REQUIREMENT
Which lines in the records below contain the word "occidentalis"? Copy each of them.

START RECORDS TO USE

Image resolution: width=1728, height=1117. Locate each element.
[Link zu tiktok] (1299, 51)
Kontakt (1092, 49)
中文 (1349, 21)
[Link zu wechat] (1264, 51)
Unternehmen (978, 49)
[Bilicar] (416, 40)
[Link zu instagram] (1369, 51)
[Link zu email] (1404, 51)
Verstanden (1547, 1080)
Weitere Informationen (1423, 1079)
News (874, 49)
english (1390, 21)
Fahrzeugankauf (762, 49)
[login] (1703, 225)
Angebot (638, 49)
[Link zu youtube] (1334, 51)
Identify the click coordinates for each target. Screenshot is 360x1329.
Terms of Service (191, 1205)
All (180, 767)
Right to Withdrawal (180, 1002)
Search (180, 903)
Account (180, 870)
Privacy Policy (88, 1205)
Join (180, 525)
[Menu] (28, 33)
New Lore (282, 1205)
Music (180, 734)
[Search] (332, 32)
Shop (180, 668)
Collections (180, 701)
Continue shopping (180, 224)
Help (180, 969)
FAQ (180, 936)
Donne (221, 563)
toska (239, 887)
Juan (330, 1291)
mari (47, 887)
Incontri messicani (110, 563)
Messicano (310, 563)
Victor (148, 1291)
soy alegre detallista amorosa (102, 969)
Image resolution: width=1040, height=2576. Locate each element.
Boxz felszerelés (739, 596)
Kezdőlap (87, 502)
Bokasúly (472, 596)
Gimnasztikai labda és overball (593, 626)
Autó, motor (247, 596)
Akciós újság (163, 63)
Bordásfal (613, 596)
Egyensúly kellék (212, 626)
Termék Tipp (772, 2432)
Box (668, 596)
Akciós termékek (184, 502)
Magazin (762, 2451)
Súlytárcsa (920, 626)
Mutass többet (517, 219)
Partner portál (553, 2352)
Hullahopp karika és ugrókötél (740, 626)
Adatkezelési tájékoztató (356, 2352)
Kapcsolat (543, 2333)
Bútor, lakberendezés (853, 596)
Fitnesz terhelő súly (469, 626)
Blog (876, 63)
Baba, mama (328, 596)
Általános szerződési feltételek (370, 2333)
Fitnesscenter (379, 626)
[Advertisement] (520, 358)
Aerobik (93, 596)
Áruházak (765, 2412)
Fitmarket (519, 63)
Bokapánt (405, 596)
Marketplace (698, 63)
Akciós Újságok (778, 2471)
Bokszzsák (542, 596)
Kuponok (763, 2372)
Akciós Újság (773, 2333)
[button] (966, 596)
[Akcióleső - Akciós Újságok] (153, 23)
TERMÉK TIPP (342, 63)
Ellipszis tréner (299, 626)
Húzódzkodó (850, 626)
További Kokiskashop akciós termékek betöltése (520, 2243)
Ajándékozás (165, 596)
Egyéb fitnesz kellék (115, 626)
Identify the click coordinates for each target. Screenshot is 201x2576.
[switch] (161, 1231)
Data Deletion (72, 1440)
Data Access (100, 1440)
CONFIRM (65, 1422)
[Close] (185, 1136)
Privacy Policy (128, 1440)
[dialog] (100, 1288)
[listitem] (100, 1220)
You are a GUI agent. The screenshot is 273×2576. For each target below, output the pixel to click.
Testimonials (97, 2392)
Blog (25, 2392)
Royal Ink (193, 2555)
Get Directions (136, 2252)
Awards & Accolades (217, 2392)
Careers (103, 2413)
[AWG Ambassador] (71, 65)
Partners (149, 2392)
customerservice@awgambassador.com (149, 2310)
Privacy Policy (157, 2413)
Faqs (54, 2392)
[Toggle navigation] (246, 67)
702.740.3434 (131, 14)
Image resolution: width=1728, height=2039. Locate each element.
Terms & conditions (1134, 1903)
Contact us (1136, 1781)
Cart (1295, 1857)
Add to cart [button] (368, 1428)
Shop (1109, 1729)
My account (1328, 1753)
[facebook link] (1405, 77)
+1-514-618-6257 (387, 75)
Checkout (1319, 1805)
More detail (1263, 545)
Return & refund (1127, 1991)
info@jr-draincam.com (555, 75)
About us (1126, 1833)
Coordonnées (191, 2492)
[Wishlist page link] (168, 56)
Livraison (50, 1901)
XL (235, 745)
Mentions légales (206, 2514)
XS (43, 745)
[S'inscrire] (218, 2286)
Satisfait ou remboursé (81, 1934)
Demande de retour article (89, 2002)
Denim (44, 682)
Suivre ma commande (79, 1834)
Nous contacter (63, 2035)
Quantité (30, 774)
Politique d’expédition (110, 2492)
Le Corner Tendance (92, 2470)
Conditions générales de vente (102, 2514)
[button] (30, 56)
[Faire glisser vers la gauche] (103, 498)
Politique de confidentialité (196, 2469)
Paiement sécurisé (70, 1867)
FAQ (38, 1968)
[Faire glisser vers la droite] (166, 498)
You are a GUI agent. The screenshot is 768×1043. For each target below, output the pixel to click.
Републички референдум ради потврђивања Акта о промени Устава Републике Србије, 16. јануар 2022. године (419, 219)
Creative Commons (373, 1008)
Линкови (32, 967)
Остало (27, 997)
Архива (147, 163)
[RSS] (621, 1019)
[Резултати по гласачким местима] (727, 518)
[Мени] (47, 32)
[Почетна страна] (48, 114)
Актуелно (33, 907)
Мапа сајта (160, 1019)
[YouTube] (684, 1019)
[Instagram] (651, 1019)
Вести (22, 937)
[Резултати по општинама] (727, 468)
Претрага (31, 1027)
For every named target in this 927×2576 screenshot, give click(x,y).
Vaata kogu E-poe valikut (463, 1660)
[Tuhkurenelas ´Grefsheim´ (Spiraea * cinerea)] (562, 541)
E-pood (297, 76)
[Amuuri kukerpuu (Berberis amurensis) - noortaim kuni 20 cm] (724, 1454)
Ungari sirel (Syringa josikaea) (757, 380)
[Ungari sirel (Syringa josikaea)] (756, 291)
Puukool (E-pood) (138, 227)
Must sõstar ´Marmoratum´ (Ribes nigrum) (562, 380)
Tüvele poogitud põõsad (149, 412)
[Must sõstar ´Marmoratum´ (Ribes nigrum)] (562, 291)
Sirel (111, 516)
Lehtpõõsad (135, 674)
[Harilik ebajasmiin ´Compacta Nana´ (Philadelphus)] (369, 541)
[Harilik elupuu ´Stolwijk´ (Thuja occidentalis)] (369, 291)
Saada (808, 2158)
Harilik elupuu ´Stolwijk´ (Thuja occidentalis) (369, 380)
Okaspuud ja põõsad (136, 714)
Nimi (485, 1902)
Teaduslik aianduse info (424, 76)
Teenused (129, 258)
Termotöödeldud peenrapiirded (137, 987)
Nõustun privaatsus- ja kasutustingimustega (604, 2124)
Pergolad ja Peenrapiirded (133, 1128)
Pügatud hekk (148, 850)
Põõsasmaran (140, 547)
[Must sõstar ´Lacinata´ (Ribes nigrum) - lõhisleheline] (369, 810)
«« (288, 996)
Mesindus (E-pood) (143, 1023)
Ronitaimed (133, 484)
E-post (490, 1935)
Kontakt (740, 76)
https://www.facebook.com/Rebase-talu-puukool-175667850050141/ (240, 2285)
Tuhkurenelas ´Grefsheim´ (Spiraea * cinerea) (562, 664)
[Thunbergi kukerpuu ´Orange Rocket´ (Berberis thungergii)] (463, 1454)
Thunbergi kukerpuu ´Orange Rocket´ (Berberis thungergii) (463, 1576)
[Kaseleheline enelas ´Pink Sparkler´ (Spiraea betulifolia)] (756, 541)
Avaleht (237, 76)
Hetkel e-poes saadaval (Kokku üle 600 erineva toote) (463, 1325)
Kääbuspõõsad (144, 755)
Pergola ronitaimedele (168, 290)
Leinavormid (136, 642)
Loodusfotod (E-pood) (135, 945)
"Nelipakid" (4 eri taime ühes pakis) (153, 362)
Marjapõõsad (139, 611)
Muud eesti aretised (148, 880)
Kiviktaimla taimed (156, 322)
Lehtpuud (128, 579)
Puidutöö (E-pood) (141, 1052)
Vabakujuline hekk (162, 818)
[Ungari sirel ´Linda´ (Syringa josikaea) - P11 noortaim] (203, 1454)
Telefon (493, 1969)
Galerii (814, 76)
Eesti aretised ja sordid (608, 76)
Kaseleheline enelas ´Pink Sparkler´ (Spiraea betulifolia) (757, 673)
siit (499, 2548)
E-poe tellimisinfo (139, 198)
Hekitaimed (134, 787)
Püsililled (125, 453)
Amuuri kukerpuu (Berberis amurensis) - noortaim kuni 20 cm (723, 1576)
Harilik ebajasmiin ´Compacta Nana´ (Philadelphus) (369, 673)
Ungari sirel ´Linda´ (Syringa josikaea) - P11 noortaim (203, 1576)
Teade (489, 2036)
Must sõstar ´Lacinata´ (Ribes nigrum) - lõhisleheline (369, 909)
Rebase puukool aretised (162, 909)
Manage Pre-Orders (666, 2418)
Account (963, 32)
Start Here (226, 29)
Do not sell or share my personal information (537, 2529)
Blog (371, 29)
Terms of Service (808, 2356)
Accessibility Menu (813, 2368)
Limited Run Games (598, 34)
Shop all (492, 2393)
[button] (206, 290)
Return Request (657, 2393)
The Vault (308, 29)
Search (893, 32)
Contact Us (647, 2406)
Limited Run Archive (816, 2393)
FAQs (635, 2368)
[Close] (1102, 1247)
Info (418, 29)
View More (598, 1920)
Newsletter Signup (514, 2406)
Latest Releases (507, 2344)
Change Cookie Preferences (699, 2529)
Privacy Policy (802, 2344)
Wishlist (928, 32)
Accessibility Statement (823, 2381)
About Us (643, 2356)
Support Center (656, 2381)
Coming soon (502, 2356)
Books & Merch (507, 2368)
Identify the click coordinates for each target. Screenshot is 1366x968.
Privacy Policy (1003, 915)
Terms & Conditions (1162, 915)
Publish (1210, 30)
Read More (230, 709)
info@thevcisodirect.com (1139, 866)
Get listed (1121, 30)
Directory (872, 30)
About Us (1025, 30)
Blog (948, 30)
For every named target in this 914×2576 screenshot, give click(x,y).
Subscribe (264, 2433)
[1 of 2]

END RECORDS TO USE

EXERCISE RESPONSE
[Harilik elupuu ´Stolwijk´ (Thuja occidentalis)] (369, 291)
Harilik elupuu ´Stolwijk´ (Thuja occidentalis) (369, 380)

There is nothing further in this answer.